The Wine Maker's Answer Book by Alison Crowe

The Wine Maker's Answer Book by Alison Crowe

Author:Alison Crowe
Language: eng
Format: epub, mobi
Publisher: Storey Publishing, LLC
Published: 2007-12-17T16:00:00+00:00


Q What are some good tips on topping up and managing my headspace?

A Finished wine and air don’t mix. Oxygen can oxidize aroma and color components, while air-loving bacteria (especially Acetobacter) will inevitably infect unprotected wine. During bulk aging, when a wine’s aromas and flavors are developing, it’s critical to exclude air. Headspace in containers must be managed in order to avoid exposing our wine to excess air while aging.

We can do this in one of three ways: by keeping our wine in containers appropriate for the volume, by adding wine to fill or completely top up our containers, or by blanketing the wine’s surface with a gas heavier than air.

It’s usually a challenge for winemakers to always have the perfect-sized storage vessels on hand for completely topped batches. This is why topping up, or filling any spare headspace with wine, is so important. I always try to use the same wine when topping because there’s a much lower risk of introducing foreign or unstable agents. Such instabilities can cause refermentation, bacterial infection, or precipitation. Similarly, if you top a wine that’s going through malolactic fermentation, you must not top up with previously sulfured wine — even a tiny amount of free SO2 from another lot could inhibit or halt the malolactic fermentation of your current batch.

Gassing empty headspace with a gas heavier than air is another way to manage your headspace. In this case you carefully lay a “blanket” of gas on top of the surface of your wine. If you have a source of CO2 or argon (welding-supply stores and, increasingly, winemaking supply stores will carry small gas cylinders), gas a slightly smaller container well and siphon the wine into it, being careful not to aerate the wine any more than is necessary.
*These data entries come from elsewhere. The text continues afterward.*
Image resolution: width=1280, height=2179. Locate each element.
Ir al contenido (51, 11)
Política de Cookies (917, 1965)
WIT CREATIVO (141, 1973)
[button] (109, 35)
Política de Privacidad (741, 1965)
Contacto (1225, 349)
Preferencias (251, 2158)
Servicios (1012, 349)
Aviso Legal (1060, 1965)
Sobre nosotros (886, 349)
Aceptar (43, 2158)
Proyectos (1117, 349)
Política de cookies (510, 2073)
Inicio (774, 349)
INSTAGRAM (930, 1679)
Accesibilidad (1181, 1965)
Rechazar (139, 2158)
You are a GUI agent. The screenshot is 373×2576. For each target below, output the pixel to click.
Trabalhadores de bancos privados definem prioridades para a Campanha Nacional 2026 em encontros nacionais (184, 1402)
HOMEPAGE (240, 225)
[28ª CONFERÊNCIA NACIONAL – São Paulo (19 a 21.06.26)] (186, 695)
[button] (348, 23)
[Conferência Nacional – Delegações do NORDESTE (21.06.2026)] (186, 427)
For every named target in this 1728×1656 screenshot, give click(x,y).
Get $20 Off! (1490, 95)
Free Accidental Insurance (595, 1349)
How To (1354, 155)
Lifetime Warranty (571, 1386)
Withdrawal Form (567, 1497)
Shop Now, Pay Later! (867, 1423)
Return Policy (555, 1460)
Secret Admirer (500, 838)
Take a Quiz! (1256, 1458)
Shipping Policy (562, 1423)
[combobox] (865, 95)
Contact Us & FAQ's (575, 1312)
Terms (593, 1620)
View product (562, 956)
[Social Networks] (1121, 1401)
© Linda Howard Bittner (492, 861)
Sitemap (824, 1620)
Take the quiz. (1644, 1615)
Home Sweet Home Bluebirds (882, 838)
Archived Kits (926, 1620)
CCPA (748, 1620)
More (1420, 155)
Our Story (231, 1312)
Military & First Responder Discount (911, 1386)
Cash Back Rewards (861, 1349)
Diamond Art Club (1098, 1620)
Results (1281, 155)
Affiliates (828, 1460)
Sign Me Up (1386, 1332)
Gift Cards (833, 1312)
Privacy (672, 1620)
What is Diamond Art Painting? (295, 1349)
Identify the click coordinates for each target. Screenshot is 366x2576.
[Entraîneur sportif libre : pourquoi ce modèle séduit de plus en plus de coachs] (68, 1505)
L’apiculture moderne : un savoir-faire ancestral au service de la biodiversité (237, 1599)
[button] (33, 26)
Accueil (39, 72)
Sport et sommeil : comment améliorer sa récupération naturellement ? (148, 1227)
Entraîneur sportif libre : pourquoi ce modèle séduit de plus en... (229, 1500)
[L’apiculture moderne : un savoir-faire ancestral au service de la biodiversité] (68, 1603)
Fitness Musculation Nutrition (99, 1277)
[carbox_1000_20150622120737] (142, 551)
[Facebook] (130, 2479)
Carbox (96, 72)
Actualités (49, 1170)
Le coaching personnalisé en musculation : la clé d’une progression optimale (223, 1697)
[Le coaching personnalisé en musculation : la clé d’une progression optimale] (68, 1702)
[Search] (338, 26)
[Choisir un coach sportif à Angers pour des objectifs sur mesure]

To do this, take the empty container and stick the nozzle or hose of the gas can as far as possible into the bottom. Dispense the gas slowly. The goal is to create a blanket of gas on the bottom of the container without creating turbulence and mixing oxygen into the layer.

Then take a small siphon hose and place one end in your container of wine and the other end in the very bottom of the empty container into which you’ve just placed the gas. Siphon the wine very slowly so as not to mix in any air. Be careful not to splash.